¿Quién se atreve a decir que sigue la moda o las modas? Casi nadie. Aceptarlo sería como afirmar que uno es un borrego. Y, sin embargo, somos borregos en menor o mayor medida. De la fashion victim a la chica que se compra una blusa mona hay un trecho, claro, como lo hay entre el tío al que no le falta detalle y el que, aun pareciendo que no se entera de nada, no se compra ya unos pantalones hasta la cintura que le marcan de manera indigna el célebre paquete. Basta mirar las fotos de hace veinte años para comprobar que, aunque no lo supiéramos, respondemos al alma de nuestra época.
Lo mismo ocurre con la literatura. A los escritores se nos quiere de la misma manera que se nos condena al olvido. Algo tienen que ver en eso los anhelos colectivos de los lectores que algunos escritores intuyen y las editoriales potencian. Hay lectores inocentes que te confiesan que les interesa la novela histórica, como si fuera una decisión personal, cuando la noticia en estos días es que a un lector no le interese la novela histórica. Los hay que detestan las modas populares pero profesan la religión de las tendencias minoritarias. Y, por supuesto, luego está la sorpresa. Ese quiebro inesperado que hace que las memorias de Mark Twain, por ejemplo, se hayan colocado en Estados Unidos en las listas de los más vendidos. Aunque Twain dejara escrito que sus memorias no podían ver la luz hasta cien años después de su muerte, hay mucho del libro que ya se conocía, pero, como escribía un crítico americano estos días, el escritor que tan apasionadamente representó el alma americana fue un genio en muchas facetas, la de orador, polemista, humorista, maestro en el habla popular de su querido Sur, pero también y en la misma medida, la de publicista de su propia obra. Cabe preguntarse si la última jugada magistral del señor Twain no fue crear este misterio en torno a sus memorias. No sería de extrañar que persona de mente tan activa hubiera preparado este golpe de efecto para su posteridad. La posteridad. Ese futuro que no nos pertenece, en el que algunos escritores piensan como si construyeran su propia estatua y otros, Twain, por ejemplo, anhelan para prolongar tras la muerte esa popularidad que le hizo feliz sin reservas. A mí me alegra que aquel defensor radical de los derechos de las mujeres, los pobres, los negros, los indios, los pueblos colonizados y los animales esté hoy en la mesa de novedades. De manera más personal, me hace feliz que el autor de dos maravillas como Huckleberry Finn o El diario de Adán y Eva siga hoy teniendo un lugar de honor en el corazón de tantos lectores. ¿Dónde quedaría mi Huckleberry Finn, aquel ejemplar de Bruguera que tantas veces leí? ¿Lo tiraría al llegar a la juventud sin pensar que algún día lo extrañaría?

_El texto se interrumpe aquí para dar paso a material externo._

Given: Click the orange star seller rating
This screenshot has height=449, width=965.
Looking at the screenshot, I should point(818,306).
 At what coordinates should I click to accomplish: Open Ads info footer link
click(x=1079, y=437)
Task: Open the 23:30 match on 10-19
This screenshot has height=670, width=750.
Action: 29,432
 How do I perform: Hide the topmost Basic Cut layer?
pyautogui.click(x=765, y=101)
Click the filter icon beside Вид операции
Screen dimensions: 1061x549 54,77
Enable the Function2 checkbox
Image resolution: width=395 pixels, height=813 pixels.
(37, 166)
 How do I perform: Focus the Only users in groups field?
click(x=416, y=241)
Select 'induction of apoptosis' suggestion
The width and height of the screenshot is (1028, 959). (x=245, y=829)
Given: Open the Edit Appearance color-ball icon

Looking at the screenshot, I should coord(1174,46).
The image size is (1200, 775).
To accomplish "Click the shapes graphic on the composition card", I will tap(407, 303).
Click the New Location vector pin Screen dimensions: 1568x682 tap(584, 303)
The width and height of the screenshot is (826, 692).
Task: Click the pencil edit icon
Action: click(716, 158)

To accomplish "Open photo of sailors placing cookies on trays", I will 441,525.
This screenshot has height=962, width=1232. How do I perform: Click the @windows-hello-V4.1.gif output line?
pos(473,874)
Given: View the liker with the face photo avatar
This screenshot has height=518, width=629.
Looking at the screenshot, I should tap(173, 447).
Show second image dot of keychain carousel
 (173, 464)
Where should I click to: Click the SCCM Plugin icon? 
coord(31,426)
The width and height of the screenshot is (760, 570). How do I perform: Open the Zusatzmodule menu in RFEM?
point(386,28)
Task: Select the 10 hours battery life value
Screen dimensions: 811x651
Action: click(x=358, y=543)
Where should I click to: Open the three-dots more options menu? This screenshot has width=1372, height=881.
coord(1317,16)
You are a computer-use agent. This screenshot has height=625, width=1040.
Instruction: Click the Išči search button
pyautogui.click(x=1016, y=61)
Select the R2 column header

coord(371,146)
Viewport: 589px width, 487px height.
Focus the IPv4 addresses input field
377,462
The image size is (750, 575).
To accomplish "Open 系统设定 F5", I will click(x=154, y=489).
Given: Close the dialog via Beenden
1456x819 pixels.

El otro día, en la Feria del Libro de Guadalajara (México), tuve la fortuna de compartir mesa redonda con un hombre excepcional: José Alberto Gutiérrez, conductor de un camión de la basura en la ciudad de Bogotá. Los congregados a la mesa estábamos allí para compartir ideas sobre cómo contagiar el gusto por la lectura. Todos estábamos relacionados de una u otra manera con el oficio. Le llegó el turno a José Alberto y nos dejó mudos. Con palabras sencillas contó lo siguiente: un día, mientras hacía su recorrido habitual, vio que en el suelo alguien había dejado un ejemplar viejo de una novela de Tolstói. Se lo llevó a casa. Su señora, modista, se encargó de restaurarlo amorosamente, como quien zurce una prenda delicada. De pronto, a José Alberto se le pasó por la cabeza una idea disparatada que no dudó en poner en práctica: recogería todos los libros que encontrara a su paso. Sus colegas barrenderos le sirvieron de cómplices. Le gritaban, "¡José, libros!", y se los colocaban en el asiento de al lado. De esta manera, el camionero José ha recogido más de doce millones de volúmenes, volúmenes que han pasado por las manos primorosas de su señora para ser ordenados en la biblioteca en perfecto estado. En un primer momento, colocaron los libros en la planta de abajo de su casa. Allí empezaron a acudir mujeres y niños de ese barrio pobre en el que vive José. Más tarde, cuando ya los libros no cabían, el camionero consiguió tres locales más. A estas alturas tiene montadas tres bibliotecas. Nos enseñó fotos en las que se veía a las criaturas sentadas en sillas chicas escuchando un cuento. José nunca olvidó los cuentos que le leía su madre por la noche. Para él, contó, poner libros en las manos de niños es un trabajo preventivo contra un destino que parece estar ya escrito en la vida de los pobres. "Es la primera vez que tomo un vuelo", dijo, "la primera vez que cuento ante un público lo que hago y me siento muy agradecido". Entonces, arreció un aplauso que duró un buen rato. Los maestros y educadores que acudían a la charla se pusieron de pie. A algunos se les saltaban las lágrimas. Muchos trabajan en zonas dejadas de la mano de Dios. Todos nos sentimos conmovidos por este rescatador de libros, de posteridades. De Tolstói a ese Twain que tantas veces habrá acabado en la basura. Todos esos cuentos que se tiran cuando los niños crecen, porque ocupan espacio o llegan otras modas. Modas que creemos no seguir. Porque, ¿quién acepta su lado borrego?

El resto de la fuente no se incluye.